- [PROBLEM DESCRIPTION]: Go through the listing and pick out each line with the word "playlist" in it.

○ ○ ○ ○

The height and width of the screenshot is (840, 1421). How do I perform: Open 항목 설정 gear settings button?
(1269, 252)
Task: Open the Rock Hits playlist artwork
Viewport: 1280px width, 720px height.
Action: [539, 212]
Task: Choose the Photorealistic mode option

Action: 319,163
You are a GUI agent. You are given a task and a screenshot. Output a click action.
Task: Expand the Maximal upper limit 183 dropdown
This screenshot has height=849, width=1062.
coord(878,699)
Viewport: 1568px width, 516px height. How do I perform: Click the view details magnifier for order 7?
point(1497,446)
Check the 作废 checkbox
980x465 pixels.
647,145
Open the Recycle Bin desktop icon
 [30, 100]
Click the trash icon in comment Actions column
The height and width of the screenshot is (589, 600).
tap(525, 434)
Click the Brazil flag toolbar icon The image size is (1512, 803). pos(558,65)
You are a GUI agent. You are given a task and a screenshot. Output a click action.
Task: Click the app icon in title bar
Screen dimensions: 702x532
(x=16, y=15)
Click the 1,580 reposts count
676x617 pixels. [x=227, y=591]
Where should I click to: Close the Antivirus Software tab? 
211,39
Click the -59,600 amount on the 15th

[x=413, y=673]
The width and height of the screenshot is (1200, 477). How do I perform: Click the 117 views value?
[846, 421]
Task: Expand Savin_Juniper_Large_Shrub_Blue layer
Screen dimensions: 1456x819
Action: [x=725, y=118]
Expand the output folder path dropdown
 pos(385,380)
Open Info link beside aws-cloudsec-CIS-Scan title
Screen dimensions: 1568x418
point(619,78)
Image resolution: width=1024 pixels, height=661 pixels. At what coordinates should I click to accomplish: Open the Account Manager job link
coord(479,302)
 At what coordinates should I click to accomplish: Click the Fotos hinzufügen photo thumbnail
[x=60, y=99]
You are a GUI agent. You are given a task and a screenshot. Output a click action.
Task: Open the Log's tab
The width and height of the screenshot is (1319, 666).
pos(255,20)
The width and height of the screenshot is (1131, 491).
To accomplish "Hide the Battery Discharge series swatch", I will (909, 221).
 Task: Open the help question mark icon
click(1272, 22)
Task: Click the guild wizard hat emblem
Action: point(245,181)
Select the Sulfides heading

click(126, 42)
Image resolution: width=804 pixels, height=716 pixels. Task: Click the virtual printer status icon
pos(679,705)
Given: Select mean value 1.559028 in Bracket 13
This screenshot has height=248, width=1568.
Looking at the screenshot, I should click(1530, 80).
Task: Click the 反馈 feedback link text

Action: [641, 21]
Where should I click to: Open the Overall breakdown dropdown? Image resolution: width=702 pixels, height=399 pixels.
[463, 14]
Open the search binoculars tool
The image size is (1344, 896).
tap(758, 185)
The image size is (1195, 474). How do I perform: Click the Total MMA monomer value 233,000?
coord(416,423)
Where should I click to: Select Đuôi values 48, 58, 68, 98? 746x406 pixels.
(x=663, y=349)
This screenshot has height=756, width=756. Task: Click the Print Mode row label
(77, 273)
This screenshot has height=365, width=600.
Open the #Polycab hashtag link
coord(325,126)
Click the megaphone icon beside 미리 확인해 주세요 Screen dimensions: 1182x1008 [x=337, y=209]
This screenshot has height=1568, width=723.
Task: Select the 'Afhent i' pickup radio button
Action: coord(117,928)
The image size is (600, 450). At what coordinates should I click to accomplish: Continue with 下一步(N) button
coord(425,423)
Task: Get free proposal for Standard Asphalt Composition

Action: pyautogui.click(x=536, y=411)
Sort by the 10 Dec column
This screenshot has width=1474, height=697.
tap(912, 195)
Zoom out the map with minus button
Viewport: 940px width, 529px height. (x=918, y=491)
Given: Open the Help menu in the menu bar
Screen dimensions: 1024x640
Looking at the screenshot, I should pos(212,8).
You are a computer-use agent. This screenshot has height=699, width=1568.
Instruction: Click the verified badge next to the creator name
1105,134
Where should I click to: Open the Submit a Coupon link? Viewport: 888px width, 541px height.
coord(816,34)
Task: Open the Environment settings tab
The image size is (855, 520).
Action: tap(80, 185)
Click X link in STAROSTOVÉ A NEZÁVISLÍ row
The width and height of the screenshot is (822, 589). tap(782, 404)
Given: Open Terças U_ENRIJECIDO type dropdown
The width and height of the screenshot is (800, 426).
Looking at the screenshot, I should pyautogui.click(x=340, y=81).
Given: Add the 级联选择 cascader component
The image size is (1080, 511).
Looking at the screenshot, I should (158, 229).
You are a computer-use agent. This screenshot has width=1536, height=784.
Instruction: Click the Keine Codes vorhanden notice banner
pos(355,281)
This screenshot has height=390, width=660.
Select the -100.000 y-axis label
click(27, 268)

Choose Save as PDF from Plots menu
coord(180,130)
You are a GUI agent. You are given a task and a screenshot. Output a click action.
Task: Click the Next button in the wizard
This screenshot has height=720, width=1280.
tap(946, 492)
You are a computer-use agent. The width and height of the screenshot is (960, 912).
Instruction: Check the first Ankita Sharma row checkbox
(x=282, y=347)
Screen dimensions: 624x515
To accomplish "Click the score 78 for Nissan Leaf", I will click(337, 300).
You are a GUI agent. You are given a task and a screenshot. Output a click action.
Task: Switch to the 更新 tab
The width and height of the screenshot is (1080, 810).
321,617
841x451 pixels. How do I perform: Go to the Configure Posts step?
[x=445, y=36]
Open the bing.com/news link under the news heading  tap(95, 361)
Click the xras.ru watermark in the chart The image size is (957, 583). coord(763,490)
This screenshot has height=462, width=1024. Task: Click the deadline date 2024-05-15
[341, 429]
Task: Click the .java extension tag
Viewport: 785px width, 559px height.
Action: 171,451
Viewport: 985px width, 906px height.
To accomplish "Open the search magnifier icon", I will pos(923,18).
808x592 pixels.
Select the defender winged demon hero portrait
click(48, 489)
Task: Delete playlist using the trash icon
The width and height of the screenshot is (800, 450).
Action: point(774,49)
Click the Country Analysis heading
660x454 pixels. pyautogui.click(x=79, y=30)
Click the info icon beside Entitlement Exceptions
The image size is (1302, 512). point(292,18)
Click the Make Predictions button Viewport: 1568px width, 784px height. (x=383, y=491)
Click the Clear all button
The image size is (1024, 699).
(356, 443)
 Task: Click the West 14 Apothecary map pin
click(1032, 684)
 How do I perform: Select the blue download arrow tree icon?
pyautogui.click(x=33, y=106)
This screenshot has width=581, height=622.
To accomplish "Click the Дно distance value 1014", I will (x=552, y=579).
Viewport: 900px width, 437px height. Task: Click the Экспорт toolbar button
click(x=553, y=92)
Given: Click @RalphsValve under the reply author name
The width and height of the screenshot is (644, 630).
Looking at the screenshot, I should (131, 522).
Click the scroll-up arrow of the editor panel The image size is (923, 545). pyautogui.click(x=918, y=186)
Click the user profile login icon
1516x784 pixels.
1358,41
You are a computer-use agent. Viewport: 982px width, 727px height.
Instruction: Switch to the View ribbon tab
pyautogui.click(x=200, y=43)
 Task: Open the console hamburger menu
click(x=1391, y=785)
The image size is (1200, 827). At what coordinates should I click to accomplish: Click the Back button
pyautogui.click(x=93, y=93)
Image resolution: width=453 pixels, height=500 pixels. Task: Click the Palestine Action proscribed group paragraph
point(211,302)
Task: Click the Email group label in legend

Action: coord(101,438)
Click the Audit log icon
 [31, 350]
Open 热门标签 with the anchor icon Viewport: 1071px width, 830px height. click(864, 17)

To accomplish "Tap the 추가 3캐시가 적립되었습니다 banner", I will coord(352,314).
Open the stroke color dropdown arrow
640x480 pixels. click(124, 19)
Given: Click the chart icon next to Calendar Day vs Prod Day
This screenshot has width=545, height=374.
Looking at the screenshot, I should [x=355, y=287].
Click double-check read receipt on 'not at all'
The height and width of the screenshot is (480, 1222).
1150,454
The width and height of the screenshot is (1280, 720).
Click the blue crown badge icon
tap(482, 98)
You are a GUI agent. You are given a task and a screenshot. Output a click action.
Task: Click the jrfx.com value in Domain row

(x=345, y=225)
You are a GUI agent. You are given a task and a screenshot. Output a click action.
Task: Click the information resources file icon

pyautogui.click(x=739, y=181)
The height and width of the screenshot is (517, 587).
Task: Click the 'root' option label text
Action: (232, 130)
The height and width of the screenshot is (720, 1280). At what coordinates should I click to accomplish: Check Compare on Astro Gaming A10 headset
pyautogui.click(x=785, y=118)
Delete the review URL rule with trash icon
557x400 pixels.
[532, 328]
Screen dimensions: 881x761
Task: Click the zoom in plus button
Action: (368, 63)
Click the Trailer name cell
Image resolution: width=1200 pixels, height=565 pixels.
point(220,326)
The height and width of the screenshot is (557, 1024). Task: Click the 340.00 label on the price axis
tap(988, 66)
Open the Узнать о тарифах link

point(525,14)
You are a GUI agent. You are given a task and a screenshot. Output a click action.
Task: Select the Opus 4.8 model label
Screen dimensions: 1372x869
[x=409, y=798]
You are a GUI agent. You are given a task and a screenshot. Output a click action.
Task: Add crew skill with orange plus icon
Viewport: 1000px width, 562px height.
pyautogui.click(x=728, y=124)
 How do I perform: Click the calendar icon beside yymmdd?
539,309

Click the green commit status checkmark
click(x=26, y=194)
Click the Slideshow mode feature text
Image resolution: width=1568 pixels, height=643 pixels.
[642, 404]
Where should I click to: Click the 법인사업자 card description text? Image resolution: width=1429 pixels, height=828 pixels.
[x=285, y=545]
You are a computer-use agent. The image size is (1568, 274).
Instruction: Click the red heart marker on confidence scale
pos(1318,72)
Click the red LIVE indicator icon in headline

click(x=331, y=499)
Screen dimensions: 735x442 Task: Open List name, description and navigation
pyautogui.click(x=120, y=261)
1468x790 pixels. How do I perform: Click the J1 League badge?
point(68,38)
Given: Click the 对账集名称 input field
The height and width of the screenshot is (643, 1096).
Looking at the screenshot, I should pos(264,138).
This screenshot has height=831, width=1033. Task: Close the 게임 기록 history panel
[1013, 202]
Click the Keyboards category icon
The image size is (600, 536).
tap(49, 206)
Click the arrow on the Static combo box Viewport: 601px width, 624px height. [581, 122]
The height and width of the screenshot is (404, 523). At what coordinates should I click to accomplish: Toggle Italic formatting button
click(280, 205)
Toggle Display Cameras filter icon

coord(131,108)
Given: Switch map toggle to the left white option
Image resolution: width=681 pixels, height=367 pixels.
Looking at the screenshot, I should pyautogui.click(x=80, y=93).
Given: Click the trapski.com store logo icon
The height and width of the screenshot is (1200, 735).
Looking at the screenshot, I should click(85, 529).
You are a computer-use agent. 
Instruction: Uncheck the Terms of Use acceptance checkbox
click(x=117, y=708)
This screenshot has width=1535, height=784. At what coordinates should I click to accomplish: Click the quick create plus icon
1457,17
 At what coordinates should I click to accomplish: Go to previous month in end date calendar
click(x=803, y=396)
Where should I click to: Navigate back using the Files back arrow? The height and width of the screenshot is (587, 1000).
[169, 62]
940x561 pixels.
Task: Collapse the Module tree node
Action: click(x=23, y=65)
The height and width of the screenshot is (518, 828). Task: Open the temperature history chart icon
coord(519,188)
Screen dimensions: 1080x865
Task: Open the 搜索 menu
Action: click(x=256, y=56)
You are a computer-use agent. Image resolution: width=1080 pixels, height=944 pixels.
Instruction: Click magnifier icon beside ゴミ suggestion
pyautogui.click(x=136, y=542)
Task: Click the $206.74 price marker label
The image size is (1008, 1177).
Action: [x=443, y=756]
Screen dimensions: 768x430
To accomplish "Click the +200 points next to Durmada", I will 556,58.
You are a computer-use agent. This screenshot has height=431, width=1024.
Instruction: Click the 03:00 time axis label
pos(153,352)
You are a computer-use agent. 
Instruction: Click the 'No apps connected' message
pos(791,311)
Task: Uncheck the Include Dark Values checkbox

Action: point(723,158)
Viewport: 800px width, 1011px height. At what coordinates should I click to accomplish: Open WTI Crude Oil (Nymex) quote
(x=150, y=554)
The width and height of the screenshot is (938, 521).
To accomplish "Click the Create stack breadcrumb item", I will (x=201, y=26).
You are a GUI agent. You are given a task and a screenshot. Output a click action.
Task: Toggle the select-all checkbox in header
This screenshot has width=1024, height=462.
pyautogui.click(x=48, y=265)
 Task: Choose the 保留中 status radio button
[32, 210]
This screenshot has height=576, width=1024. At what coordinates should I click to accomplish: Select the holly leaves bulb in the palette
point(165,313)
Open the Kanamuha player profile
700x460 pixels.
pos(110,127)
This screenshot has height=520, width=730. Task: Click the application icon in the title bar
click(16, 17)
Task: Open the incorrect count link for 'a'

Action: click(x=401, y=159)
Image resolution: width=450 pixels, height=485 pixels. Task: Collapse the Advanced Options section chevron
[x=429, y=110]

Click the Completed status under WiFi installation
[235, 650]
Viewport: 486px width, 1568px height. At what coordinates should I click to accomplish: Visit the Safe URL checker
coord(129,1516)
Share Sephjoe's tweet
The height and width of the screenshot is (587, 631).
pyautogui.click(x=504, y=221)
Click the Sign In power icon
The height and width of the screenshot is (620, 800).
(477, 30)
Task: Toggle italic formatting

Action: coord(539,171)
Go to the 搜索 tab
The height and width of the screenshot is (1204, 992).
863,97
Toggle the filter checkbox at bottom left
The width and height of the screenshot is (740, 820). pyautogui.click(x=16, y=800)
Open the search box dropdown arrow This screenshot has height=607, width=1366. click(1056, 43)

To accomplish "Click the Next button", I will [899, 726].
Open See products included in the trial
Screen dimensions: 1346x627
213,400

○ ○ ○ ○

- [RESPONSE]:
Task: Open the Rock Hits playlist artwork
Task: Delete playlist using the trash icon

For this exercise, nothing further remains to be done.